Supplied passage |
Cell-Penetrating Peptides as Valuable Tools for Nose-to-Brain Delivery of Biological Drugs

Abstract

Due to their high specificity toward the target and their low toxicity, biological drugs have been successfully employed in a wide range of therapeutic areas. It is yet to be mentioned that biologics exhibit unfavorable pharmacokinetic properties, are susceptible to degradation by endogenous enzymes, and cannot penetrate biological barriers such as the blood-brain barrier (i.e., the major impediment to reaching the central nervous system (CNS)). Attempts to overcome these issues have been made by exploiting the intracerebroventricular and intrathecal routes of administration. The invasiveness and impracticality of these procedures has, however, prompted the development of novel drug delivery strategies including the intranasal route of administration. This represents a non-invasive way to achieve the CNS, reducing systemic exposure. Nonetheless, biotherapeutics strive to penetrate the nasal epithelium, raising the possibility that direct delivery to the nervous system may not be straightforward. To maximize the advantages of the intranasal route, new approaches have been proposed including the use of cell-penetrating peptides (CPPs) and CPP-functionalized nanosystems. This review aims at describing the most impactful attempts in using CPPs as carriers for the nose-to-brain delivery of biologics by analyzing their positive and negative aspects.

Keywords: cell-penetrating peptides; nose-to-brain administration; rehabilitation; therapy.

Figure 1

Schematic drawings representing the cell-penetrating peptide (CPP)-based technologies. The hydrophilic nature of effectors/cargoes (blue) such as peptides, proteins, nucleic acids, or small drugs can prevent their cellular uptake and hamper their access to intracellular targets. Conjugating the effector (cargo) to a CPP (orange) by covalent bonds or noncovalent complex formation enables the CPP–effector conjugate (CPP-conjugated therapeutic) to cross the cell membrane and reach intracellular areas that are difficult to access, thereby enhancing the therapeutic effectiveness. Reprinted from Ref. [4]. Copyright 2017, with permission from Elsevier.

(Stored data)
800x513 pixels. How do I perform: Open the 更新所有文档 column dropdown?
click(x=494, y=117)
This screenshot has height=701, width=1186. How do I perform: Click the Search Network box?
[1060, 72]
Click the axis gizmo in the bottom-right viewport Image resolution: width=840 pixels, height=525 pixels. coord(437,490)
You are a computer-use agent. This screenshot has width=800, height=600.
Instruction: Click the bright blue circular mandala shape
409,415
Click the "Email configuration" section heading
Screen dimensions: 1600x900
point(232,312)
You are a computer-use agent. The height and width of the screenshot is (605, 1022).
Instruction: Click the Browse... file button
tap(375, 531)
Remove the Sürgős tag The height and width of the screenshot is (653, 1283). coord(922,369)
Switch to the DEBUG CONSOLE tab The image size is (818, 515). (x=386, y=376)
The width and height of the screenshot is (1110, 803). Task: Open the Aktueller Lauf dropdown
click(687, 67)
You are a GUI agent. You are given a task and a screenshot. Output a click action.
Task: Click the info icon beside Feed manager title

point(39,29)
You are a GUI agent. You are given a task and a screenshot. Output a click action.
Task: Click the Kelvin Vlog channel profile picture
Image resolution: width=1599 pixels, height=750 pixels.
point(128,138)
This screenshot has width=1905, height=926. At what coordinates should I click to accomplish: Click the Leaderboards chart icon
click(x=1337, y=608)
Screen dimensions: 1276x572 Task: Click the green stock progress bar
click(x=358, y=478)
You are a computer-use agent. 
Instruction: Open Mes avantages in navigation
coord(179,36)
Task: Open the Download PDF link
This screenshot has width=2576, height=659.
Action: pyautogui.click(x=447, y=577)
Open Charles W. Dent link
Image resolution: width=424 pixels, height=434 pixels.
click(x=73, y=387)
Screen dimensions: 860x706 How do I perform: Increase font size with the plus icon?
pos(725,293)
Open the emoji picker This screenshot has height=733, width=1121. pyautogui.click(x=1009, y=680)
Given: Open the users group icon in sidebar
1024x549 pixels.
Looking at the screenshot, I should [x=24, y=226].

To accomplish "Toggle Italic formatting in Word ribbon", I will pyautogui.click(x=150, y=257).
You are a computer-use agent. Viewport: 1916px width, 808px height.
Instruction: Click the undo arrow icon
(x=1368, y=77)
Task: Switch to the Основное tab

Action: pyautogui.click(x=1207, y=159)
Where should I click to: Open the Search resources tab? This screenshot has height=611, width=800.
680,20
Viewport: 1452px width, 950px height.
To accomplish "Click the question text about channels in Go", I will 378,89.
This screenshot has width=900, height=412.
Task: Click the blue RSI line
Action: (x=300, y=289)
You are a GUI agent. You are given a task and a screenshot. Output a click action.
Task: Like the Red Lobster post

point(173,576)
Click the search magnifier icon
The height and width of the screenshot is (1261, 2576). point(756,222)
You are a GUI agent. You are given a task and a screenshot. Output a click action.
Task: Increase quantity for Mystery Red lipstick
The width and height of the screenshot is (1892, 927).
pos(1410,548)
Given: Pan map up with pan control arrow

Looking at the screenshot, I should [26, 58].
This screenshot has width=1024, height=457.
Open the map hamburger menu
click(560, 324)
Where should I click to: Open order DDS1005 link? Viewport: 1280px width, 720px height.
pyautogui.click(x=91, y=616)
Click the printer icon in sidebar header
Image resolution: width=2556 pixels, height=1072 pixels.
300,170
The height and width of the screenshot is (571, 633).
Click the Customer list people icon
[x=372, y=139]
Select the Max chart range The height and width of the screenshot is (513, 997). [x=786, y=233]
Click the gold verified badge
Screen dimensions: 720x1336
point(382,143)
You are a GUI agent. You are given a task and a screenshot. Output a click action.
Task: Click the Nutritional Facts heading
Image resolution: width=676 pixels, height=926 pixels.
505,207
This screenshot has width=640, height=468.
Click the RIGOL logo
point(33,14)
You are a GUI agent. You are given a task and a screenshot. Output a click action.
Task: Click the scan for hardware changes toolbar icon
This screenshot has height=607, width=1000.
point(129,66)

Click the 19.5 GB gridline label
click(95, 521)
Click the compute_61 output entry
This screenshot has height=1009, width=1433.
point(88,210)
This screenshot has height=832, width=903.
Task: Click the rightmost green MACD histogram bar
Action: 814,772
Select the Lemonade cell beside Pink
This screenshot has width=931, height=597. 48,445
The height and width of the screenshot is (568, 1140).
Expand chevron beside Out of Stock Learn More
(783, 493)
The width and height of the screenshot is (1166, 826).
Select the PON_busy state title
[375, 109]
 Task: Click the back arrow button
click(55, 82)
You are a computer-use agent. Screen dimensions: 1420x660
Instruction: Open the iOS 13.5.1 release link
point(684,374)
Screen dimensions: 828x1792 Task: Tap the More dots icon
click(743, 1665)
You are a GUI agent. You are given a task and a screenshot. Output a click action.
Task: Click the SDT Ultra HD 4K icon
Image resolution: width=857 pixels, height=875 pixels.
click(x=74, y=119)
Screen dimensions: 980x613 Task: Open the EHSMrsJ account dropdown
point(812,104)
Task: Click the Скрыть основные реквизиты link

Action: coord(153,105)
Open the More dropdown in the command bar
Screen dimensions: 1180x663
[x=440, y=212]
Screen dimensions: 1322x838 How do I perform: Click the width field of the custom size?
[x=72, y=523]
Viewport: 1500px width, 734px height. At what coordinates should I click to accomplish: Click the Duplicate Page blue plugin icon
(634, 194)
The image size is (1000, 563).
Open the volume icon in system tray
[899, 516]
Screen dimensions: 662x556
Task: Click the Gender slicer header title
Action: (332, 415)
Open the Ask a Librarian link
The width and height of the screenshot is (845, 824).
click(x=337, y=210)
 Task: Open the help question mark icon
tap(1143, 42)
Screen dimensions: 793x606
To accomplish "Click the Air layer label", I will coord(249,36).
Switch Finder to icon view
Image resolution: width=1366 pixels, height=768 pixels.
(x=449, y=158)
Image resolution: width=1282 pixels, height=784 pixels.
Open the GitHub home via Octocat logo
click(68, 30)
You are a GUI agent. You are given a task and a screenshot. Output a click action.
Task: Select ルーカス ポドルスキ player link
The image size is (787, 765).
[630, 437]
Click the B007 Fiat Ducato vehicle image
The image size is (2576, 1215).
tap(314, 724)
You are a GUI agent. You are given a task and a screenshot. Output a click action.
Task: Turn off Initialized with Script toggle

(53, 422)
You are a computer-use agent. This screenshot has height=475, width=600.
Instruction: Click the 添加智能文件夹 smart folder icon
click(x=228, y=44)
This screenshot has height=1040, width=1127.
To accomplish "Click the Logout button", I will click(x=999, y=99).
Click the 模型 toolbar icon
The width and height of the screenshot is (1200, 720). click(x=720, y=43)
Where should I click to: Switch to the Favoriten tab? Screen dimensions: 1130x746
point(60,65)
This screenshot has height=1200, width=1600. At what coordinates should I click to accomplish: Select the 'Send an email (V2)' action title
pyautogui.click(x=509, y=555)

Work order 1 |
According to the abstract on nose-to-brain delivery, why were new drug delivery strategies such as the intranasal route developed? Answer in one to three sentences.
Work order 2 |
Translate this sentence from the abstract on nose-to-brain delivery into Spanish: "This represents a non-invasive way to achieve the CNS, reducing systemic exposure."
Work order 3 |
Please output the part of the abstract on nose-to-brain delivery starting at "Schematic drawings representing" and ending at "permission from Elsevier.".

Your solution 1 |
The intracerebroventricular and intrathecal routes, used to get biologics past the blood-brain barrier, are invasive and impractical. This prompted the development of novel strategies, including the intranasal route, which offers a non-invasive way to reach the CNS while reducing systemic exposure.

Your solution 2 |
Esto representa una forma no invasiva de llegar al SNC, reduciendo la exposición sistémica.

Your solution 3 |
Schematic drawings representing the cell-penetrating peptide (CPP)-based technologies. The hydrophilic nature of effectors/cargoes (blue) such as peptides, proteins, nucleic acids, or small drugs can prevent their cellular uptake and hamper their access to intracellular targets. Conjugating the effector (cargo) to a CPP (orange) by covalent bonds or noncovalent complex formation enables the CPP–effector conjugate (CPP-conjugated therapeutic) to cross the cell membrane and reach intracellular areas that are difficult to access, thereby enhancing the therapeutic effectiveness. Reprinted from Ref. [4]. Copyright 2017, with permission from Elsevier.